Please update the material below by replacing every "GUI agent" with "screen assistant" and leaving all other text unchanged.

── MATERIAL SUPPLIED ──

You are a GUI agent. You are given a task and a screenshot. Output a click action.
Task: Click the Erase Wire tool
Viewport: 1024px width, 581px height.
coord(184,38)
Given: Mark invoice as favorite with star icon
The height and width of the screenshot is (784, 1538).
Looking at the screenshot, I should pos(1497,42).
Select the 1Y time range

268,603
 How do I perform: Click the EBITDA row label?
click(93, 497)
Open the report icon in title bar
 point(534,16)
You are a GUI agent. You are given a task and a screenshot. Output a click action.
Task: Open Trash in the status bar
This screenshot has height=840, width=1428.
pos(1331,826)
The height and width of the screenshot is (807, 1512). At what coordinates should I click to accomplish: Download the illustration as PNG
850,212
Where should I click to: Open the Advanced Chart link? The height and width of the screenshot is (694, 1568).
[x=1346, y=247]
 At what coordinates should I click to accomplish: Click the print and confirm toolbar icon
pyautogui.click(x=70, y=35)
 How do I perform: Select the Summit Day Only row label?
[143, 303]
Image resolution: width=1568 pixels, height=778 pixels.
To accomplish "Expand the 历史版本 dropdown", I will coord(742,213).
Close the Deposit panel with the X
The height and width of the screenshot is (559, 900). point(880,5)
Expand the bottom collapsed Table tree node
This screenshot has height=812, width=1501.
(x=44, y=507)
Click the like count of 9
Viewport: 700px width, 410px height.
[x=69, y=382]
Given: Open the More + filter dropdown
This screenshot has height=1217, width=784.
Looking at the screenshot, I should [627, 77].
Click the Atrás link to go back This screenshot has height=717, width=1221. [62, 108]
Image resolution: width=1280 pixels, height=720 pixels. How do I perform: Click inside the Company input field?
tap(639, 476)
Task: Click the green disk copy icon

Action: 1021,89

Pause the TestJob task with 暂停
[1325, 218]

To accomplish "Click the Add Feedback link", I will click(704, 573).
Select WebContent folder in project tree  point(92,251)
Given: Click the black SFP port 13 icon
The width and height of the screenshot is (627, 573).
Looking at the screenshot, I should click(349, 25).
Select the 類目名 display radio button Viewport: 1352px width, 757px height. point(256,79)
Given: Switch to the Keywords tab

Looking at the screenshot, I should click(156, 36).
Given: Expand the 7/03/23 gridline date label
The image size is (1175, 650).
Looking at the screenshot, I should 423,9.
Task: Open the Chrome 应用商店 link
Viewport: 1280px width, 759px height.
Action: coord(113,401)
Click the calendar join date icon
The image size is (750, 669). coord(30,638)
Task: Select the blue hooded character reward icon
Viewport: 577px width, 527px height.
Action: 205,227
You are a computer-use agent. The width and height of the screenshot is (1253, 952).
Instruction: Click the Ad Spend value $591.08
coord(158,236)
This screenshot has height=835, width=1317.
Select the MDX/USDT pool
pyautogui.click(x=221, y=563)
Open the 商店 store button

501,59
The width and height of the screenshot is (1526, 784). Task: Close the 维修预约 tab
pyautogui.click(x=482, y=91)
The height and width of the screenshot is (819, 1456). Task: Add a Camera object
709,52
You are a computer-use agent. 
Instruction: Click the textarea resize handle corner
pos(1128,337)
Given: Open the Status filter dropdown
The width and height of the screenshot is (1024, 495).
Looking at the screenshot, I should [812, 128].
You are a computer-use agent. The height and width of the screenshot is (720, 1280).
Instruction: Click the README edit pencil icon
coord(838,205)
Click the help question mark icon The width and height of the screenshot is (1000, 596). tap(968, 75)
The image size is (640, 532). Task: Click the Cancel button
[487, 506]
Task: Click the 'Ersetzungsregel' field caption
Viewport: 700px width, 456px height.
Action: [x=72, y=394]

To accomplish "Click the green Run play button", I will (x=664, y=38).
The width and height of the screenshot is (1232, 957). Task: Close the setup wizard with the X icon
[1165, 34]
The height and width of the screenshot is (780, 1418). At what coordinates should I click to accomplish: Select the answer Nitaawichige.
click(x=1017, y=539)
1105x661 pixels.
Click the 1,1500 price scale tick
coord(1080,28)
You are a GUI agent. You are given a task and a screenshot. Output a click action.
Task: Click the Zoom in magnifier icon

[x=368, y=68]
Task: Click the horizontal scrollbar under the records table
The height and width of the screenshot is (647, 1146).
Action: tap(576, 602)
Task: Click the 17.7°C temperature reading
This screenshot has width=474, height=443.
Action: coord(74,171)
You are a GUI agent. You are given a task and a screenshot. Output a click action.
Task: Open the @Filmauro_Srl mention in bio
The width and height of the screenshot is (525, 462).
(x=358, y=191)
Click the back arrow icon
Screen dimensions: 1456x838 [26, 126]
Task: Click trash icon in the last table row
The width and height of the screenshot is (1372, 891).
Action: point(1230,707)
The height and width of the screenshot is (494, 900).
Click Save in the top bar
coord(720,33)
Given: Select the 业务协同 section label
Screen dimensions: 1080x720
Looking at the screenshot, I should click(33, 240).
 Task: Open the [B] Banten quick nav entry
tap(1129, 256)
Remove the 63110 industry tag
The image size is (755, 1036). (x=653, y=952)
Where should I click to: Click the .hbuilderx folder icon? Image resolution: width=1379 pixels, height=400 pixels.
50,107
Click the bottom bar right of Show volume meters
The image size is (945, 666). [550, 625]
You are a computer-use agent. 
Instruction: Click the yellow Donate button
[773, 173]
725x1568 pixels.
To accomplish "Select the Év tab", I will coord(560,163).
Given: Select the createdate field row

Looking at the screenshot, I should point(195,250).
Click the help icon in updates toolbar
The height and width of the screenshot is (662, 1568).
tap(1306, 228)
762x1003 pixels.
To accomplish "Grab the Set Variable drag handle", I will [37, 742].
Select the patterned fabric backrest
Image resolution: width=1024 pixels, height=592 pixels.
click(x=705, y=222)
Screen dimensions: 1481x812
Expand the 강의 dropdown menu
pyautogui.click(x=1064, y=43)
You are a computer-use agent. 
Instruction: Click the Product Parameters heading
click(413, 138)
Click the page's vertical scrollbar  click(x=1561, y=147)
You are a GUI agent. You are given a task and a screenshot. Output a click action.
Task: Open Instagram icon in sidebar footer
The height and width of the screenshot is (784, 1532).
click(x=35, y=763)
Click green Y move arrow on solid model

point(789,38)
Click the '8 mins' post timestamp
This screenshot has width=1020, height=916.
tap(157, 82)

───

**COMPLETED EXERCISE:**
You are a screen assistant. You are given a task and a screenshot. Output a click action.
Task: Click the Erase Wire tool
Viewport: 1024px width, 581px height.
coord(184,38)
Given: Mark invoice as favorite with star icon
The height and width of the screenshot is (784, 1538).
Looking at the screenshot, I should pos(1497,42).
Select the 1Y time range

268,603
 How do I perform: Click the EBITDA row label?
click(93, 497)
Open the report icon in title bar
 point(534,16)
You are a screen assistant. You are given a task and a screenshot. Output a click action.
Task: Open Trash in the status bar
This screenshot has height=840, width=1428.
pos(1331,826)
The height and width of the screenshot is (807, 1512). At what coordinates should I click to accomplish: Download the illustration as PNG
850,212
Where should I click to: Open the Advanced Chart link? The height and width of the screenshot is (694, 1568).
[x=1346, y=247]
 At what coordinates should I click to accomplish: Click the print and confirm toolbar icon
pyautogui.click(x=70, y=35)
 How do I perform: Select the Summit Day Only row label?
[143, 303]
Image resolution: width=1568 pixels, height=778 pixels.
To accomplish "Expand the 历史版本 dropdown", I will coord(742,213).
Close the Deposit panel with the X
The height and width of the screenshot is (559, 900). point(880,5)
Expand the bottom collapsed Table tree node
This screenshot has height=812, width=1501.
(x=44, y=507)
Click the like count of 9
Viewport: 700px width, 410px height.
[x=69, y=382]
Given: Open the More + filter dropdown
This screenshot has height=1217, width=784.
Looking at the screenshot, I should [627, 77].
Click the Atrás link to go back This screenshot has height=717, width=1221. [62, 108]
Image resolution: width=1280 pixels, height=720 pixels. How do I perform: Click inside the Company input field?
tap(639, 476)
Task: Click the green disk copy icon

Action: 1021,89

Pause the TestJob task with 暂停
[1325, 218]

To accomplish "Click the Add Feedback link", I will click(704, 573).
Select WebContent folder in project tree  point(92,251)
Given: Click the black SFP port 13 icon
The width and height of the screenshot is (627, 573).
Looking at the screenshot, I should click(349, 25).
Select the 類目名 display radio button Viewport: 1352px width, 757px height. point(256,79)
Given: Switch to the Keywords tab

Looking at the screenshot, I should click(156, 36).
Given: Expand the 7/03/23 gridline date label
The image size is (1175, 650).
Looking at the screenshot, I should 423,9.
Task: Open the Chrome 应用商店 link
Viewport: 1280px width, 759px height.
Action: coord(113,401)
Click the calendar join date icon
The image size is (750, 669). coord(30,638)
Task: Select the blue hooded character reward icon
Viewport: 577px width, 527px height.
Action: 205,227
You are a computer-use agent. The width and height of the screenshot is (1253, 952).
Instruction: Click the Ad Spend value $591.08
coord(158,236)
This screenshot has height=835, width=1317.
Select the MDX/USDT pool
pyautogui.click(x=221, y=563)
Open the 商店 store button

501,59
The width and height of the screenshot is (1526, 784). Task: Close the 维修预约 tab
pyautogui.click(x=482, y=91)
The height and width of the screenshot is (819, 1456). Task: Add a Camera object
709,52
You are a computer-use agent. 
Instruction: Click the textarea resize handle corner
pos(1128,337)
Given: Open the Status filter dropdown
The width and height of the screenshot is (1024, 495).
Looking at the screenshot, I should [812, 128].
You are a computer-use agent. The height and width of the screenshot is (720, 1280).
Instruction: Click the README edit pencil icon
coord(838,205)
Click the help question mark icon The width and height of the screenshot is (1000, 596). tap(968, 75)
The image size is (640, 532). Task: Click the Cancel button
[487, 506]
Task: Click the 'Ersetzungsregel' field caption
Viewport: 700px width, 456px height.
Action: [x=72, y=394]

To accomplish "Click the green Run play button", I will (x=664, y=38).
The width and height of the screenshot is (1232, 957). Task: Close the setup wizard with the X icon
[1165, 34]
The height and width of the screenshot is (780, 1418). At what coordinates should I click to accomplish: Select the answer Nitaawichige.
click(x=1017, y=539)
1105x661 pixels.
Click the 1,1500 price scale tick
coord(1080,28)
You are a screen assistant. You are given a task and a screenshot. Output a click action.
Task: Click the Zoom in magnifier icon

[x=368, y=68]
Task: Click the horizontal scrollbar under the records table
The height and width of the screenshot is (647, 1146).
Action: tap(576, 602)
Task: Click the 17.7°C temperature reading
This screenshot has width=474, height=443.
Action: coord(74,171)
You are a screen assistant. You are given a task and a screenshot. Output a click action.
Task: Open the @Filmauro_Srl mention in bio
The width and height of the screenshot is (525, 462).
(x=358, y=191)
Click the back arrow icon
Screen dimensions: 1456x838 [26, 126]
Task: Click trash icon in the last table row
The width and height of the screenshot is (1372, 891).
Action: point(1230,707)
The height and width of the screenshot is (494, 900).
Click Save in the top bar
coord(720,33)
Given: Select the 业务协同 section label
Screen dimensions: 1080x720
Looking at the screenshot, I should click(33, 240).
 Task: Open the [B] Banten quick nav entry
tap(1129, 256)
Remove the 63110 industry tag
The image size is (755, 1036). (x=653, y=952)
Where should I click to: Click the .hbuilderx folder icon? Image resolution: width=1379 pixels, height=400 pixels.
50,107
Click the bottom bar right of Show volume meters
The image size is (945, 666). [550, 625]
You are a computer-use agent. 
Instruction: Click the yellow Donate button
[773, 173]
725x1568 pixels.
To accomplish "Select the Év tab", I will coord(560,163).
Given: Select the createdate field row

Looking at the screenshot, I should point(195,250).
Click the help icon in updates toolbar
The height and width of the screenshot is (662, 1568).
tap(1306, 228)
762x1003 pixels.
To accomplish "Grab the Set Variable drag handle", I will [37, 742].
Select the patterned fabric backrest
Image resolution: width=1024 pixels, height=592 pixels.
click(x=705, y=222)
Screen dimensions: 1481x812
Expand the 강의 dropdown menu
pyautogui.click(x=1064, y=43)
You are a computer-use agent. 
Instruction: Click the Product Parameters heading
click(413, 138)
Click the page's vertical scrollbar  click(x=1561, y=147)
You are a screen assistant. You are given a task and a screenshot. Output a click action.
Task: Open Instagram icon in sidebar footer
The height and width of the screenshot is (784, 1532).
click(x=35, y=763)
Click green Y move arrow on solid model

point(789,38)
Click the '8 mins' post timestamp
This screenshot has width=1020, height=916.
tap(157, 82)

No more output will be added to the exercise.